Your instructions
Images excluded, repeat each entry below exactly.

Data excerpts
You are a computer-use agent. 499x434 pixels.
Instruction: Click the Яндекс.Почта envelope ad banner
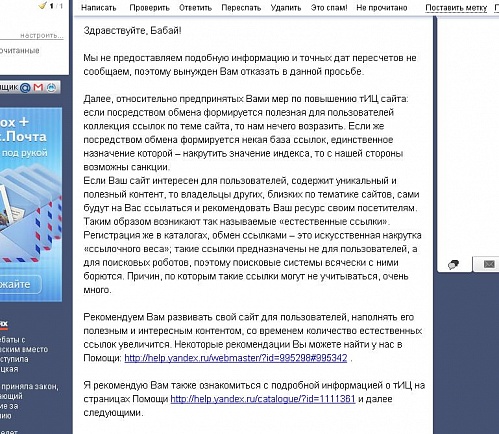coord(31,204)
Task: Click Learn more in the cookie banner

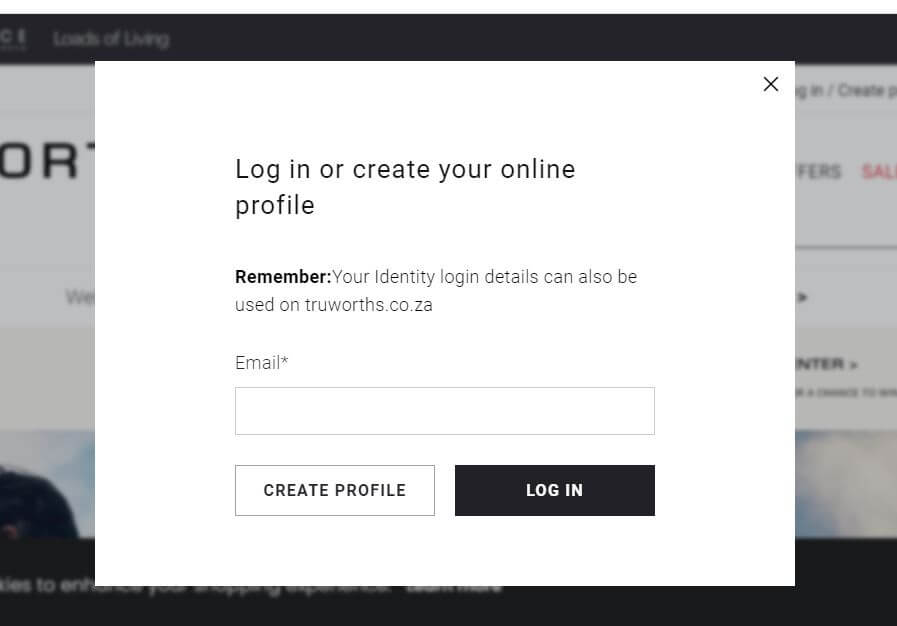Action: pos(453,586)
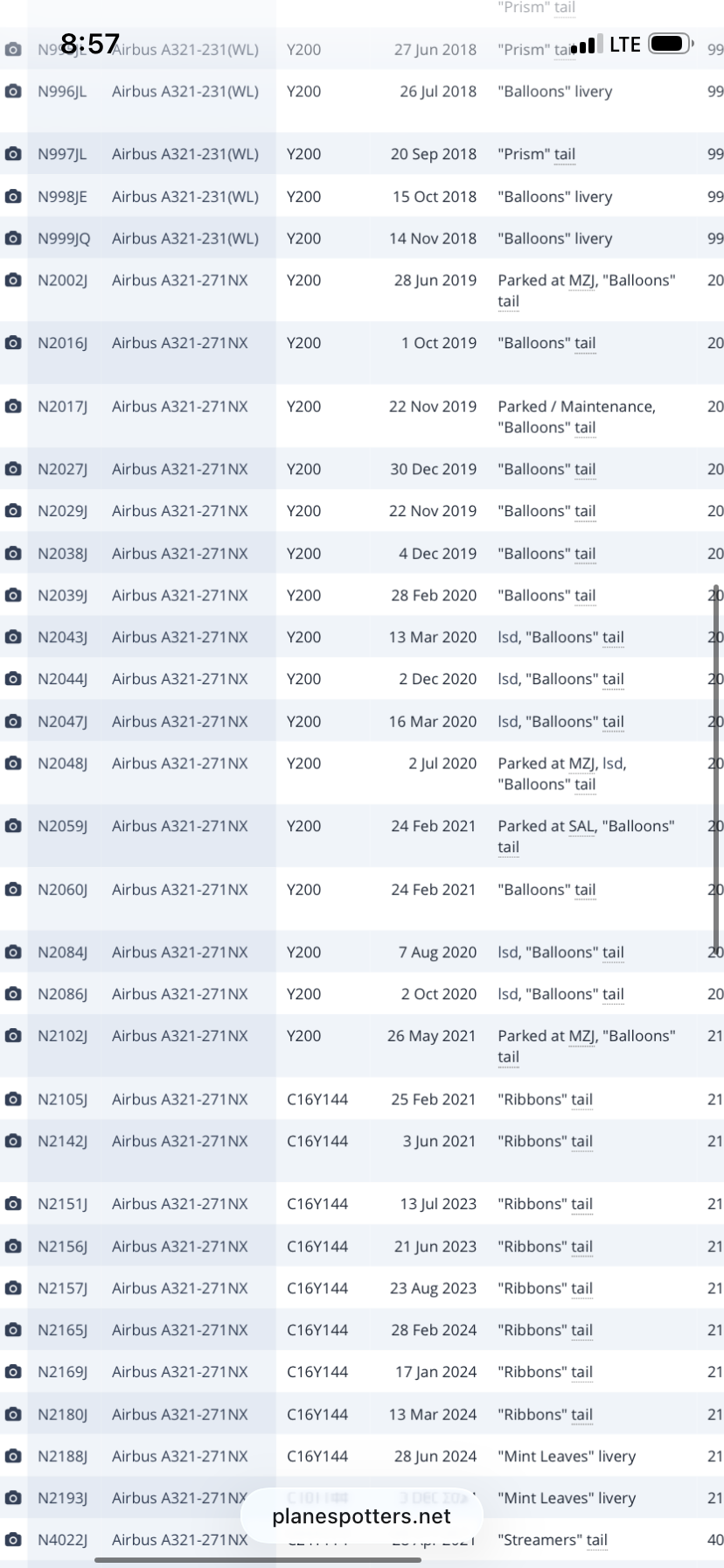Click the underlined 'tail' in the N2016J row
724x1568 pixels.
click(x=585, y=343)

Response area
You are a computer-use agent. 499x434 pixels.
Instruction: Click the Яндекс.Почта envelope ad banner
coord(31,204)
Task: Click Learn more in the cookie banner

Action: pos(453,586)
Click the underlined 'tail' in the N2016J row
724x1568 pixels.
click(x=585, y=343)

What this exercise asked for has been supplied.